Provided information Start Marker

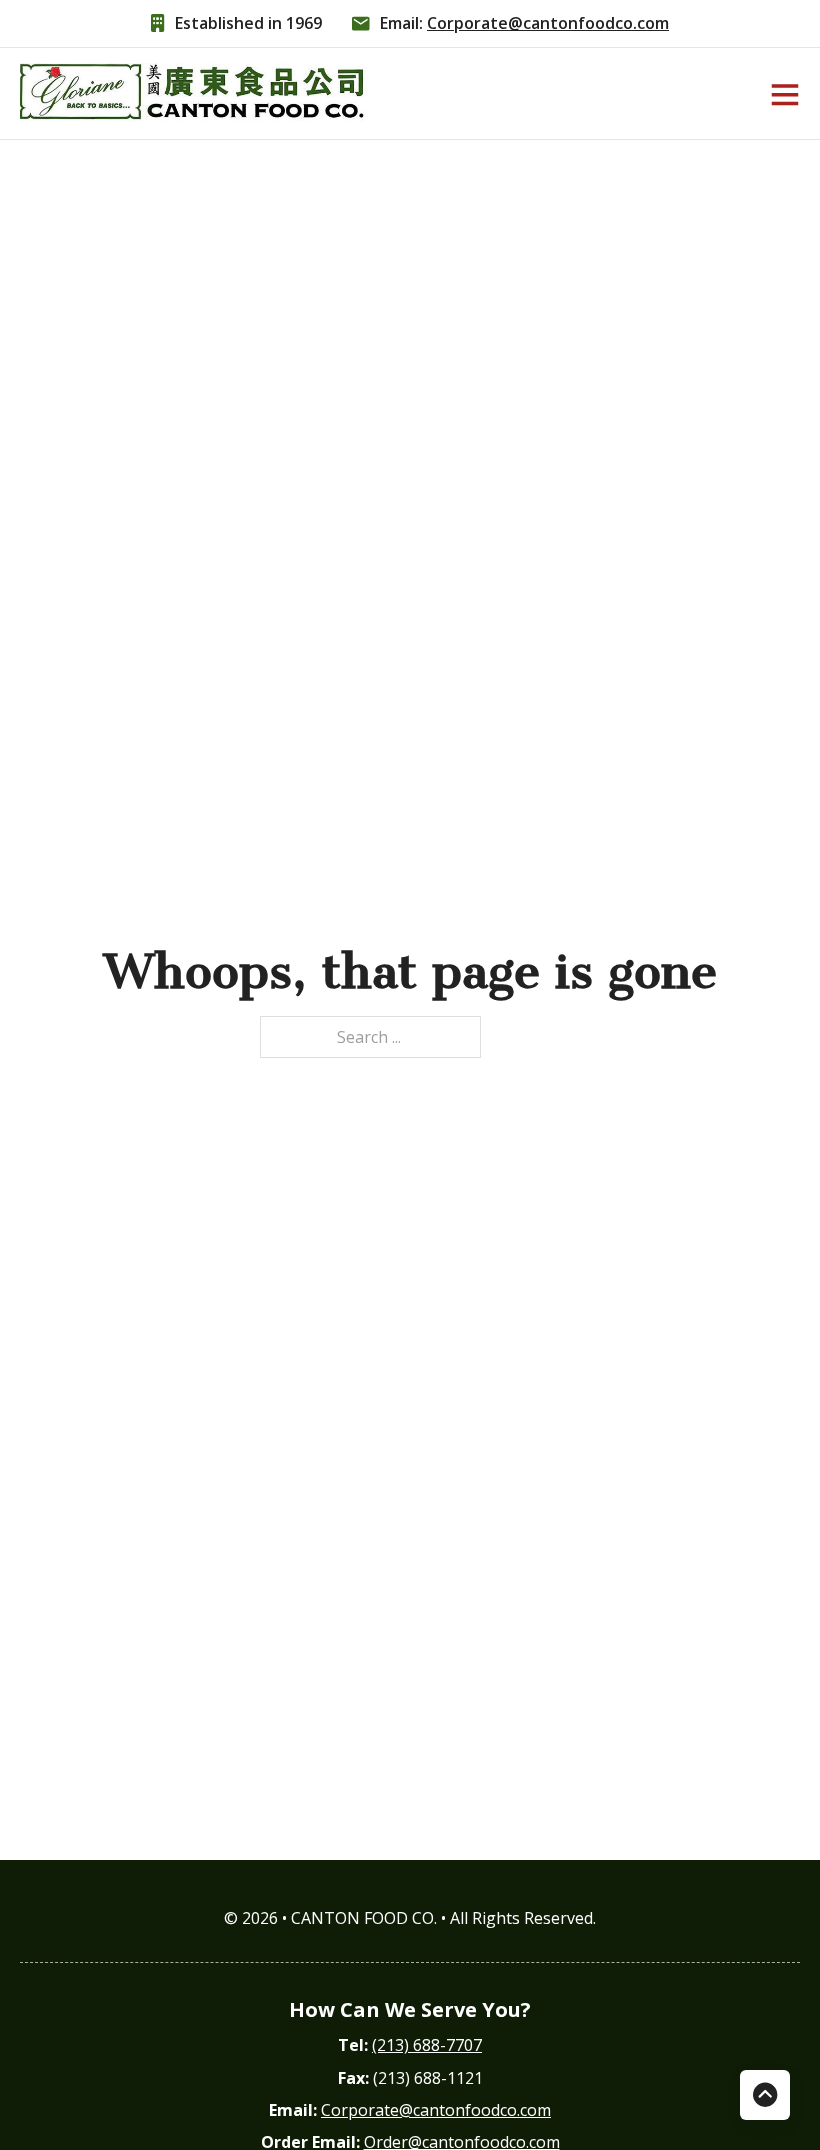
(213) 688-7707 (427, 2045)
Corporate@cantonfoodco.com (548, 23)
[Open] (785, 94)
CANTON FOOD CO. (366, 1918)
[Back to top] (765, 2095)
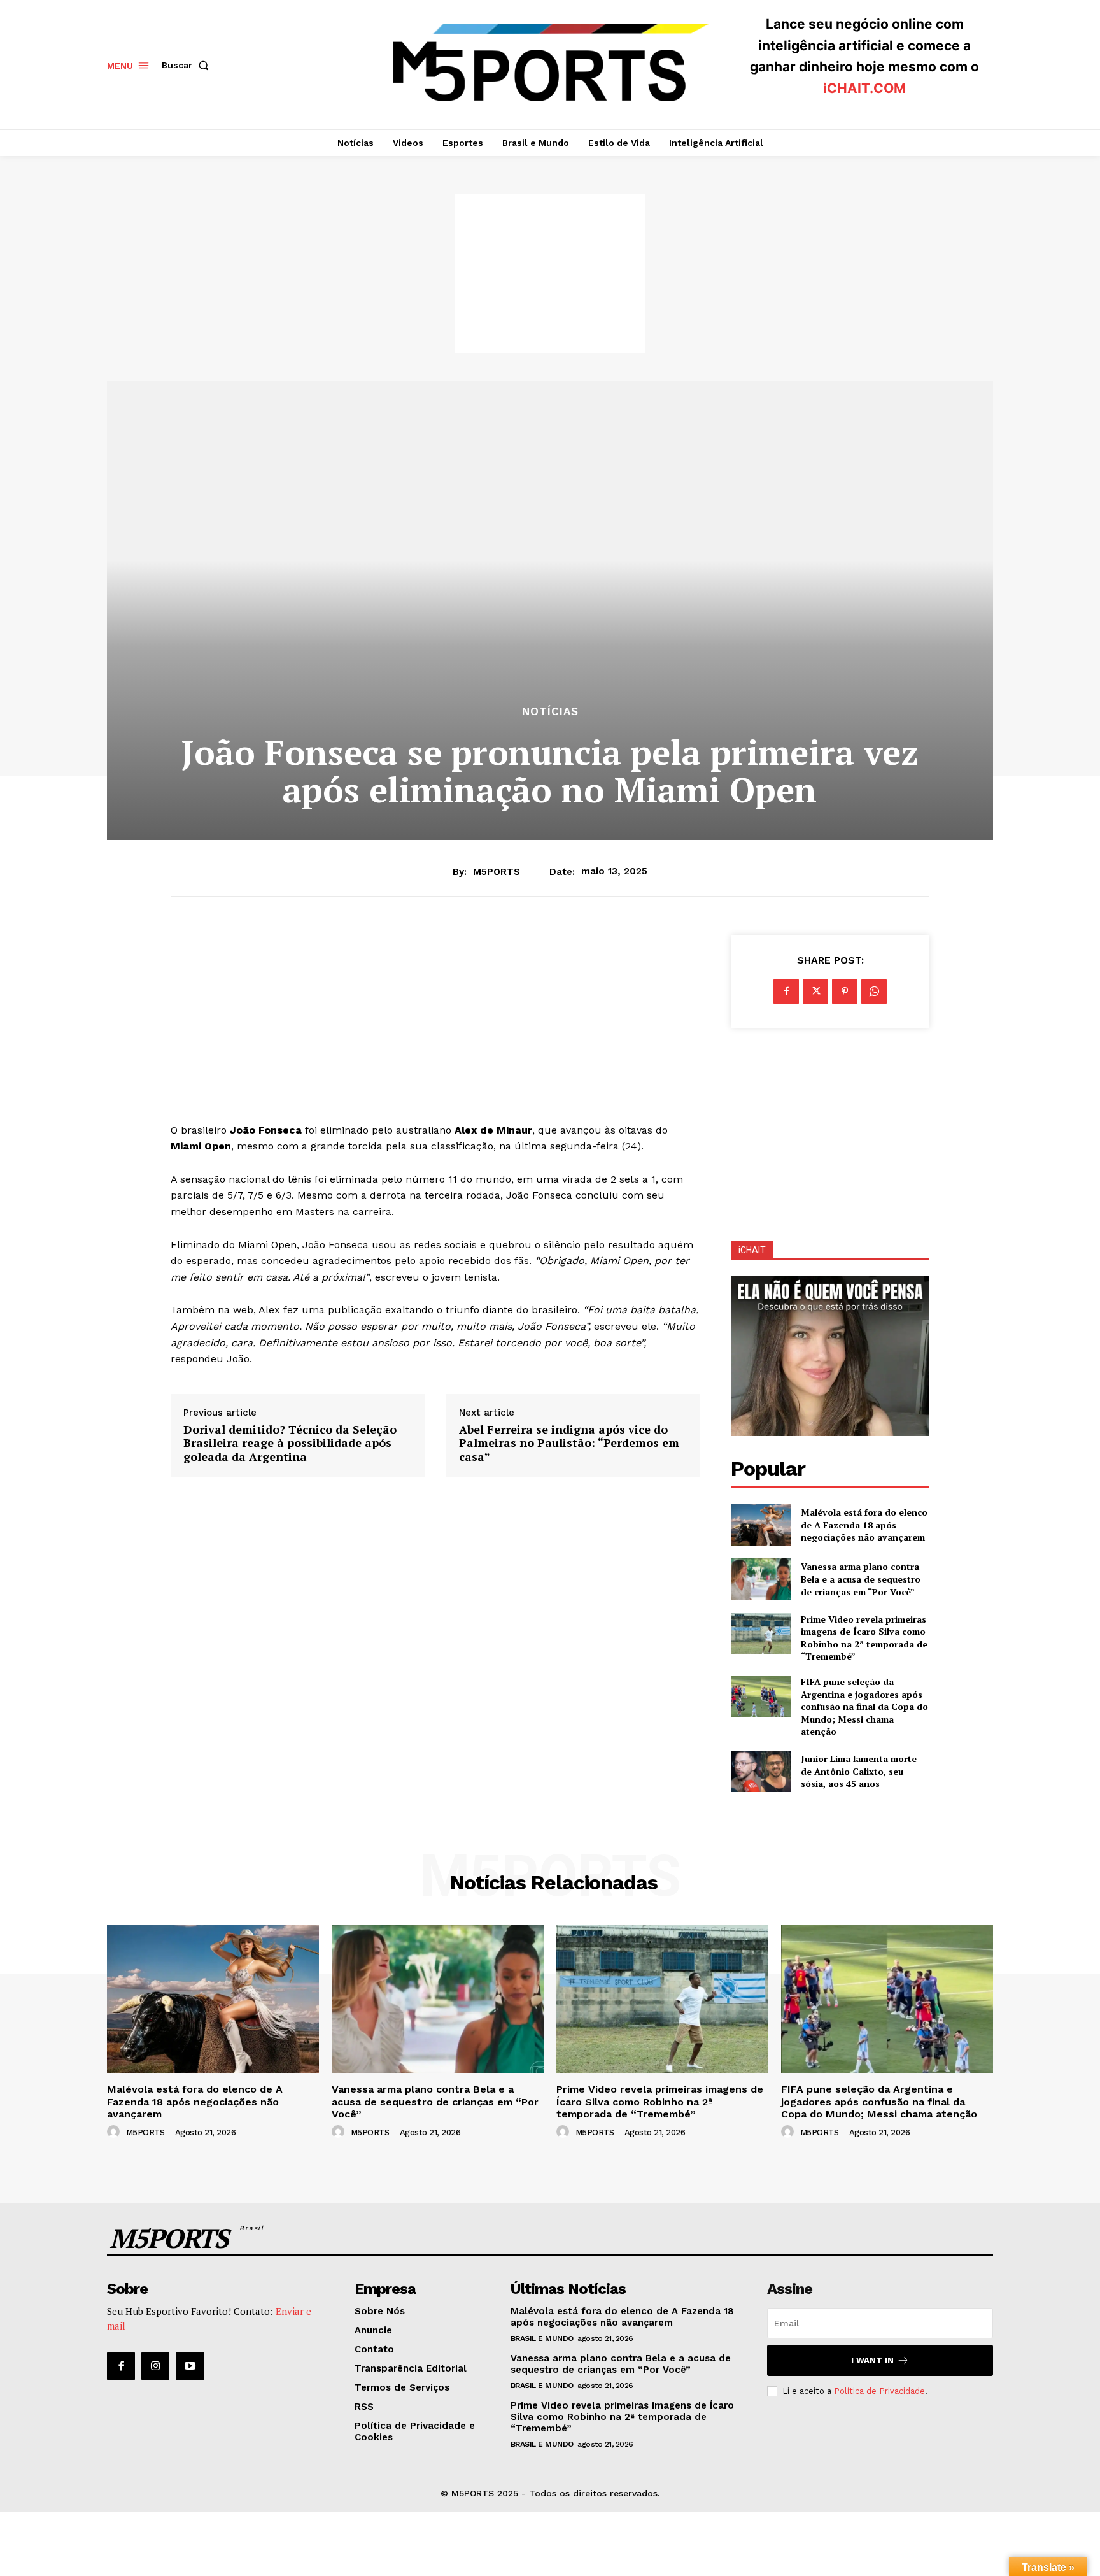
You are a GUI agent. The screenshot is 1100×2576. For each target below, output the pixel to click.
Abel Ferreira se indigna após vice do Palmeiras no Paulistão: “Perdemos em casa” (569, 1443)
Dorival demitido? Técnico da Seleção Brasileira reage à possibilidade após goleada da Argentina (290, 1443)
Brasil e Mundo (542, 2338)
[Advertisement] (550, 273)
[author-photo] (115, 2132)
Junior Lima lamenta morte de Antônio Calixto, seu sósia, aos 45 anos (859, 1771)
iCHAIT (752, 1250)
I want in (872, 2360)
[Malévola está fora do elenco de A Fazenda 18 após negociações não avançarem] (760, 1525)
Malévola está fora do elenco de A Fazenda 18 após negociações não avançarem (864, 1524)
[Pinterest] (844, 991)
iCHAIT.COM (864, 88)
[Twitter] (815, 991)
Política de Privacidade (879, 2391)
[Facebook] (786, 991)
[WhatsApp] (874, 991)
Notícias (550, 711)
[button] (188, 65)
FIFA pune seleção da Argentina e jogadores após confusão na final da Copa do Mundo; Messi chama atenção (864, 1706)
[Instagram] (155, 2366)
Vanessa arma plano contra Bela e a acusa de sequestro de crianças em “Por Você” (860, 1578)
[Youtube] (190, 2366)
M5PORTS (496, 872)
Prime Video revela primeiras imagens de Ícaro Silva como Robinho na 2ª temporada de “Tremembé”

Provided information End Marker

**What is being asked:** When you transcribe the entries above, begin at their first line, end with the line containing "[Youtube] (190, 2366)", and copy each line exactly without any picture.

**Answer for this exercise:**
(213) 688-7707 (427, 2045)
Corporate@cantonfoodco.com (548, 23)
[Open] (785, 94)
CANTON FOOD CO. (366, 1918)
[Back to top] (765, 2095)
You are a GUI agent. The screenshot is 1100×2576. For each target below, output the pixel to click.
Abel Ferreira se indigna após vice do Palmeiras no Paulistão: “Perdemos em casa” (569, 1443)
Dorival demitido? Técnico da Seleção Brasileira reage à possibilidade após goleada da Argentina (290, 1443)
Brasil e Mundo (542, 2338)
[Advertisement] (550, 273)
[author-photo] (115, 2132)
Junior Lima lamenta morte de Antônio Calixto, seu sósia, aos 45 anos (859, 1771)
iCHAIT (752, 1250)
I want in (872, 2360)
[Malévola está fora do elenco de A Fazenda 18 após negociações não avançarem] (760, 1525)
Malévola está fora do elenco de A Fazenda 18 após negociações não avançarem (864, 1524)
[Pinterest] (844, 991)
iCHAIT.COM (864, 88)
[Twitter] (815, 991)
Política de Privacidade (879, 2391)
[Facebook] (786, 991)
[WhatsApp] (874, 991)
Notícias (550, 711)
[button] (188, 65)
FIFA pune seleção da Argentina e jogadores após confusão na final da Copa do Mundo; Messi chama atenção (864, 1706)
[Instagram] (155, 2366)
Vanessa arma plano contra Bela e a acusa de sequestro de crianças em “Por Você” (860, 1578)
[Youtube] (190, 2366)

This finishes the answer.